Friday, 4/20/12

NYT 4:49 
LAT 4:24 
CS 8:07 (Sam) 
CHE 4:30 (pannonica) 
WSJ (Friday) 13:20 (pannonica) 
Celebrity untimed 

Mike Nothnagel’s New York Times crossword

NYT crossword answers, 4 20 12 0420

The applet fizzled out on me once I clicked “Done!” and never registered my time, plus it ate my solution so I’m posting the one from XWord Info (thanks, JimH).

My solving time would have been a little faster had I noticed my early typo in SODA JERKS—was trying to think of a [Soul mate] beginning with LI but that was KINDRED SPIRIT. Yes, there are no soda jerls. I know.

Love, love love LIKE HERDING CATS. Colorful, fun phrase. “I KNOW IT IS!” is colloquial speech. There’s a GLOSSY TEAM PHOTO, KILLS TIME, STUD POKER, and DIAL TONES (which is a term that a baby born today might not even understand) (when said baby is older, duh).

Never heard of 9d: SLOANE [__ Crosley, author of the 2008 best seller "I Was Told There'd Be Cake"], know Chris SNEE only from crosswords, didn’t know 60d: LUN ["__ Yu" (collection also known as "The Analects of Confucius")]. Nothing overtly scowl-worthy, though.

Favorite clue: 52a: [Allocation of some pork spending?] for LOIN.

Attractive pinwheel of a grid.
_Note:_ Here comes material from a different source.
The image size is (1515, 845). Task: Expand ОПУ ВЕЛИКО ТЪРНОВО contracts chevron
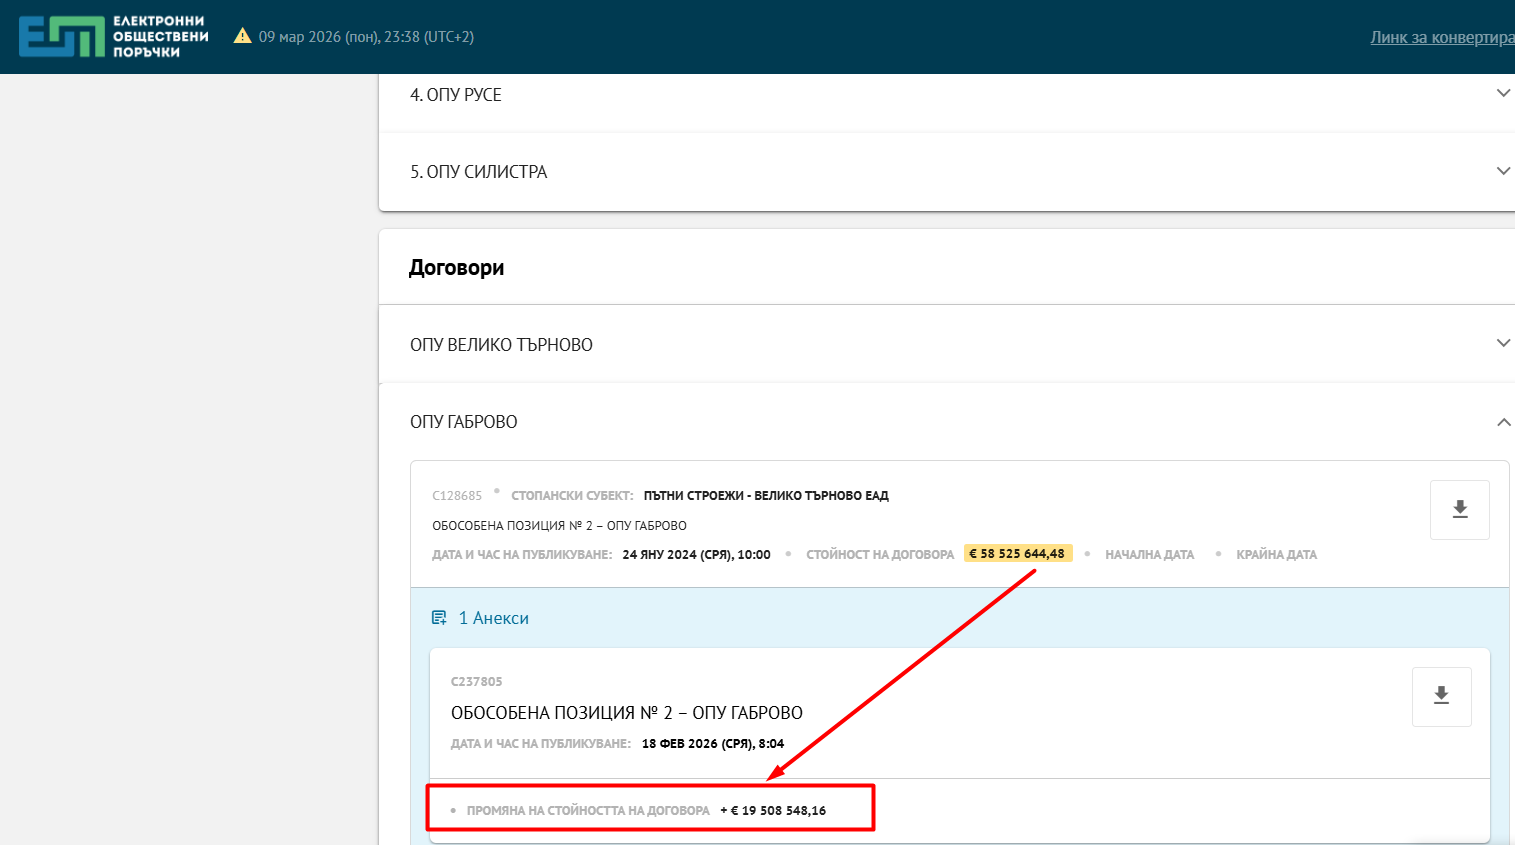[1502, 344]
Four stars.

Martu DuGuay-Carpenter’s Los Angeles Times crossword

LA Times crossword solution, 4 20 12

This puzzle pretends that its theme clues are about baseball, but they’re not:

  • 17a. TUNING FORK, [Starting pitcher?]. Wait, is a thing used to establish the right pitch a “pitcher” in any sense of the word? Seems a bit of a stretch.
  • 23a. BOWLING ALLEY, [Strike zone?]. Solid.
  • 39a. HIGHWAY REST AREA, [Short stop?]. See, your visit to the rest area is a short stop, but the rest area itself is not a short stop.
  • 48a. LIBERAL SLATE, [Left field?]. “Liberal slate” just doesn’t feel in-the-language to me. I Googled it and the first hits weren’t spotlighting the term, or they were talking about liberal Slate.com editors, or they were about slate roofers in Liberal, Oregon.
  • 61a. PANCAKE MIX, [Batter?]. I demur. Pancake mix is the dry stuff. Pancake batter is the wet stuff you get when you add eggs, oil, or whatever to the mix.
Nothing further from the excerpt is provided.